I want to touch him because what I think he needs most at this moment is human connection, but I don’t, even though my fingertips ache for contact with his skin.

“Beau?” I start, and he stares me down, waiting for me to go on. “I think some hurts are worth it. I think they have to be or the world would just be all horror and sadness. There is goodness, too, for all the bad. I think if you want to be truly happy, you need to be able to be open to the pain and realize that sometimes, no matter how much it hurts, it’s worth it.”

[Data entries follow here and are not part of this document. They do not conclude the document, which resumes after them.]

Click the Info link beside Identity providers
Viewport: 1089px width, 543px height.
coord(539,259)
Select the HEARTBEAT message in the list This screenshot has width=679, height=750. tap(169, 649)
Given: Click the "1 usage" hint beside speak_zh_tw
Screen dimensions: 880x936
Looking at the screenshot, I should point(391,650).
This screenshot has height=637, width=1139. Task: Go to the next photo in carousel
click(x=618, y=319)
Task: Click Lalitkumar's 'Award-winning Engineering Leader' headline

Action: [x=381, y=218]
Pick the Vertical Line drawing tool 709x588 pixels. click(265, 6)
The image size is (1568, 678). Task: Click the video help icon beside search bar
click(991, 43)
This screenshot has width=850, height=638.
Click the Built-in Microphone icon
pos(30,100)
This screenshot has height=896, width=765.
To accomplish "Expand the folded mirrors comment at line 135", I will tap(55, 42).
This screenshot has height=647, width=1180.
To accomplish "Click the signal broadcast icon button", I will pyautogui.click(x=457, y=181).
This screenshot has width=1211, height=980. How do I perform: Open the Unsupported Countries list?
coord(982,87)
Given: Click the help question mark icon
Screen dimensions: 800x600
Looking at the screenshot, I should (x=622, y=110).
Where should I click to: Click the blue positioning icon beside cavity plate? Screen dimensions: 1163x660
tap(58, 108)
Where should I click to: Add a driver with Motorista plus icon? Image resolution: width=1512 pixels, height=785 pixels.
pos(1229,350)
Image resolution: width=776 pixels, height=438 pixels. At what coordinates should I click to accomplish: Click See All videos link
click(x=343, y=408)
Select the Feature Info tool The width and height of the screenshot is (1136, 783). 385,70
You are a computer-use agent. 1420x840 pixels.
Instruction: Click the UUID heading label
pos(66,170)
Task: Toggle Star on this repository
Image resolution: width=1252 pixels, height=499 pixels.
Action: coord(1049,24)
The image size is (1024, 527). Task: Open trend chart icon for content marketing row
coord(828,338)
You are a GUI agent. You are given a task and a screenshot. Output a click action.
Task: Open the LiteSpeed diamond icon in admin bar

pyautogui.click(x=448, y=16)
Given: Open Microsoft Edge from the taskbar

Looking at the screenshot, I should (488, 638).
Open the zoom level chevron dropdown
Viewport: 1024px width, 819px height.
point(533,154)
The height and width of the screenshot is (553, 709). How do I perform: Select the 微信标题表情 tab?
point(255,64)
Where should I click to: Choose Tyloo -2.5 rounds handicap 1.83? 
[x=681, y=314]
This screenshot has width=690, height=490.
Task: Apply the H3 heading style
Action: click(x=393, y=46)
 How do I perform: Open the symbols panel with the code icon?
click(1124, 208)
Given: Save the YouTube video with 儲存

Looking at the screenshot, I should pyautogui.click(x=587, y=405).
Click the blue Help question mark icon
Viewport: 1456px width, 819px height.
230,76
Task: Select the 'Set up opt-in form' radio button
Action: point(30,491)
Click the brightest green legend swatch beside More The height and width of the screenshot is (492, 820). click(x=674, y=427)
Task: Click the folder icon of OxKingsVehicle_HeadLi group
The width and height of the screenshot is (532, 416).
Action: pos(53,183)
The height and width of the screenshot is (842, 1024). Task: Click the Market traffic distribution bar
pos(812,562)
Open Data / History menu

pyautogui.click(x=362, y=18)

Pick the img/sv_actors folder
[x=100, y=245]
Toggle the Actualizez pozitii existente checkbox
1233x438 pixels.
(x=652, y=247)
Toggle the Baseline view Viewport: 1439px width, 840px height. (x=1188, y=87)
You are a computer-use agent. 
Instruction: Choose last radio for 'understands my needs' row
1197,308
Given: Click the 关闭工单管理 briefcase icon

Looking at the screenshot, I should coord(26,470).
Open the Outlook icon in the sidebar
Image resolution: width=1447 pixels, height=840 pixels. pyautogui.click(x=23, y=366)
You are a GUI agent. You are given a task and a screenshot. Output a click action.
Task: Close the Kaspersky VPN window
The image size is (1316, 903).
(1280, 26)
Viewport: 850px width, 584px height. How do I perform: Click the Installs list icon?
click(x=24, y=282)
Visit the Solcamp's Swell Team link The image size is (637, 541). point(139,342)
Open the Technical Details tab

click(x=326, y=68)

The storm has passed, and he’s already far, far away. I’ve said the wrong thing. I’ve butchered it even without butts or stinkweed or dung. This wasn’t about letting me down; it was about trying to lighten his load, and I failed at that. My insides twist with my own emotional shit storm.

Whatever. At least I kept it in my head. He won’t know I thought it. I hope.

“That’s just the problem,” he mutters, sounding far away, even though he’s standing right in front of me and just through the doorway.

Maybe there’s a portal between us I can’t see, and we’re actually in different worlds, different times, different places. Perhaps that’s where we’ll always be, no matter how close to each other we get. It’s impossibly silly that I’m even thinking about distance and wishing it away with two contracts and just a few weeks between us.

He continues, “I don’t expect to find happiness. I know it’s an unreachable goal, and I’m in the business of being a pragmatist.”